-- Start DATA TO USE --

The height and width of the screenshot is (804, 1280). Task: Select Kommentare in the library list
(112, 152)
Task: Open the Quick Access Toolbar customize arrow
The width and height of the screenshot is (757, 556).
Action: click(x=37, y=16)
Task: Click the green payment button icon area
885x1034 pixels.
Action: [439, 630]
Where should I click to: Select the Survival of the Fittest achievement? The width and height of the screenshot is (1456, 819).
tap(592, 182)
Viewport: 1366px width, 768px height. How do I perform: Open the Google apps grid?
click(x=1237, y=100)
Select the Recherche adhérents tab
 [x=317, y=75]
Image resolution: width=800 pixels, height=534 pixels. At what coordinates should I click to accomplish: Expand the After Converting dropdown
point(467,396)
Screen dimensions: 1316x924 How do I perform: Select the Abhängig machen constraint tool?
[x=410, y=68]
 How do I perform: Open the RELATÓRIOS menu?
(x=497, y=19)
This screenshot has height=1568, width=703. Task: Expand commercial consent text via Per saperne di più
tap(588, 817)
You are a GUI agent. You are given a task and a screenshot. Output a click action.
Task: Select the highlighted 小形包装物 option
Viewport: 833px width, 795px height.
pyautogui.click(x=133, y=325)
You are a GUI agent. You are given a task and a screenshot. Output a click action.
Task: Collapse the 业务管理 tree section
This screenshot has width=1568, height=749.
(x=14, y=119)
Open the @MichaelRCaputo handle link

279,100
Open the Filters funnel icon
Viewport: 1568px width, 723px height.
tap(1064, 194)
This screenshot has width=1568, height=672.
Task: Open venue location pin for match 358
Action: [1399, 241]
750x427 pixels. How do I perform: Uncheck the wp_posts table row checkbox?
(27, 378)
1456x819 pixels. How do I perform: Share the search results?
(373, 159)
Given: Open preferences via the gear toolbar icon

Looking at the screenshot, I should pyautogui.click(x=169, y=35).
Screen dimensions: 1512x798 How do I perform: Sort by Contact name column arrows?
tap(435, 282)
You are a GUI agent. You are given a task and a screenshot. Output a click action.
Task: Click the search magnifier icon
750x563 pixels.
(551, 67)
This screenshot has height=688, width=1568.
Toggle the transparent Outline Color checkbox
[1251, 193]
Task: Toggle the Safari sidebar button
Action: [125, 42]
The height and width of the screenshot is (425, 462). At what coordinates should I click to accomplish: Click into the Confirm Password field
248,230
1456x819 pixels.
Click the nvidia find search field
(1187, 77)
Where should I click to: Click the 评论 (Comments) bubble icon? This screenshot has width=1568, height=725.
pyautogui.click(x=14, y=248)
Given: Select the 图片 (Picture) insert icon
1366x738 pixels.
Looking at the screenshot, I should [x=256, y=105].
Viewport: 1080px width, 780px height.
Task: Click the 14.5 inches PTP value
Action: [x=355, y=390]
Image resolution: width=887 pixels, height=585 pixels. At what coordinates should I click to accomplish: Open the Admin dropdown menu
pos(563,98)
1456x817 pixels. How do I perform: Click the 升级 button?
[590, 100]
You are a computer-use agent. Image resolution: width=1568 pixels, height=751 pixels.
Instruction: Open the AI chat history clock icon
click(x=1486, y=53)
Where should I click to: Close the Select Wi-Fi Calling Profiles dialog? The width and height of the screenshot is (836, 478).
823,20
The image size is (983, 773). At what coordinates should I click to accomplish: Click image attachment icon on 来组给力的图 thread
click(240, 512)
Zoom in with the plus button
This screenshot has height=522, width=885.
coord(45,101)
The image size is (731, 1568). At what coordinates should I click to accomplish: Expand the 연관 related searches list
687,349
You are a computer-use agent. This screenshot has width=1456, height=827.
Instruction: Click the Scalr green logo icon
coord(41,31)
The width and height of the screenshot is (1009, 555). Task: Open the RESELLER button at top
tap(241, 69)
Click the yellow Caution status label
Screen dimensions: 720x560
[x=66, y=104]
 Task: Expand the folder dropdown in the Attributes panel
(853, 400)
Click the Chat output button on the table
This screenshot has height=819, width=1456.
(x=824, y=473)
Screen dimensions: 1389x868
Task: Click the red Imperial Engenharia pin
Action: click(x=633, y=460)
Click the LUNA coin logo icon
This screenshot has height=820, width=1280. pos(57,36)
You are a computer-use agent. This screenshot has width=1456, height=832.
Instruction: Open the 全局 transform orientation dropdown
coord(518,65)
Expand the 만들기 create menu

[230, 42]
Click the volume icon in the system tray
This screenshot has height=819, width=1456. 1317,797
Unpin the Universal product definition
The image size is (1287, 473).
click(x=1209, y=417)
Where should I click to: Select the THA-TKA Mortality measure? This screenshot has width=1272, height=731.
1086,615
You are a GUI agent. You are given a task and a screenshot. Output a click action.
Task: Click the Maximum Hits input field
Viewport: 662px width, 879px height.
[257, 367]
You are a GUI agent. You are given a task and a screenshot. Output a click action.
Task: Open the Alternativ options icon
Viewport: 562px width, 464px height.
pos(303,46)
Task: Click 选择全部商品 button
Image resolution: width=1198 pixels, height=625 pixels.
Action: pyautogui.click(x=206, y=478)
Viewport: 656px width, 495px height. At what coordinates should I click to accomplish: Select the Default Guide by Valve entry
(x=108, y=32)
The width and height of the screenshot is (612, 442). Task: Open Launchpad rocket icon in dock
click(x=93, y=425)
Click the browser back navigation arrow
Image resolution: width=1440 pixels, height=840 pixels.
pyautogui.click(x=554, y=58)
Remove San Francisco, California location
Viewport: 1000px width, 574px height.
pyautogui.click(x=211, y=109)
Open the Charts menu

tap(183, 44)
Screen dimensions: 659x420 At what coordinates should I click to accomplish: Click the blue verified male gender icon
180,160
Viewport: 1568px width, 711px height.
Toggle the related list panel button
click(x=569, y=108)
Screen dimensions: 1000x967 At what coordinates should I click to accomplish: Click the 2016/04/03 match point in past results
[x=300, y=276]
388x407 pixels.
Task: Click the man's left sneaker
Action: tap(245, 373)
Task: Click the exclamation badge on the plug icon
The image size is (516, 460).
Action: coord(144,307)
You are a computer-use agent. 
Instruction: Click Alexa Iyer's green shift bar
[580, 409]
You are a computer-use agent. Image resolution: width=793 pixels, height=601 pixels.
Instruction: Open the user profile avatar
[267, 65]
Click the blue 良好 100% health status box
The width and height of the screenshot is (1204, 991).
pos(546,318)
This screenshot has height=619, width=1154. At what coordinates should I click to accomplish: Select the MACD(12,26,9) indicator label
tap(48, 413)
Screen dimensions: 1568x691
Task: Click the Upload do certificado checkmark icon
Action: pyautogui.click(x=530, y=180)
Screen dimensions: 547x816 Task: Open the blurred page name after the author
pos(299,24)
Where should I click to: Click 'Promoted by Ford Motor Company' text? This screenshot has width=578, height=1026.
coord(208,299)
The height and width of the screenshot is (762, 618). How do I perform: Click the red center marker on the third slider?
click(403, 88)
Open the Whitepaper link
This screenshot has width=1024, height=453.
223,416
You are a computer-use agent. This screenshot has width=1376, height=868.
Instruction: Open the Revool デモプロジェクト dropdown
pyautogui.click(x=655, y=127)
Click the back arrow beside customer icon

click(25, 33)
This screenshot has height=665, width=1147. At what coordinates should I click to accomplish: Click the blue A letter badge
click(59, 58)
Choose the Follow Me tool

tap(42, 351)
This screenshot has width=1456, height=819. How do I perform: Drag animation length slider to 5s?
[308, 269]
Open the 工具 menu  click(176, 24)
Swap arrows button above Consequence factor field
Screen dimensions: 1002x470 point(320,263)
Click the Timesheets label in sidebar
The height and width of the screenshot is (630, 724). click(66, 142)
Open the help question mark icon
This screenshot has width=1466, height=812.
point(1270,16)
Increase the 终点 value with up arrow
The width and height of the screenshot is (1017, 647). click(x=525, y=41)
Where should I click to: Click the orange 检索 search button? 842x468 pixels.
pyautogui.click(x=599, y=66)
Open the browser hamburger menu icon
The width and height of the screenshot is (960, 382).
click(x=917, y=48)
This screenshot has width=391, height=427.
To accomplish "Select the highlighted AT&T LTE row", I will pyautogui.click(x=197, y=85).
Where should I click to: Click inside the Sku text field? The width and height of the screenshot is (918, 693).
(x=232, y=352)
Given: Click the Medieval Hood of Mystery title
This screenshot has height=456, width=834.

-- End DATA TO USE --

REQUEST: Copy out verbatim the part of the records that opens with the line containing "Task: Expand the" and closes with the line containing "Action: click(x=633, y=460)", both of those lines included.

RESPONSE BELOW:
 Task: Expand the folder dropdown in the Attributes panel
(853, 400)
Click the Chat output button on the table
This screenshot has height=819, width=1456.
(x=824, y=473)
Screen dimensions: 1389x868
Task: Click the red Imperial Engenharia pin
Action: click(x=633, y=460)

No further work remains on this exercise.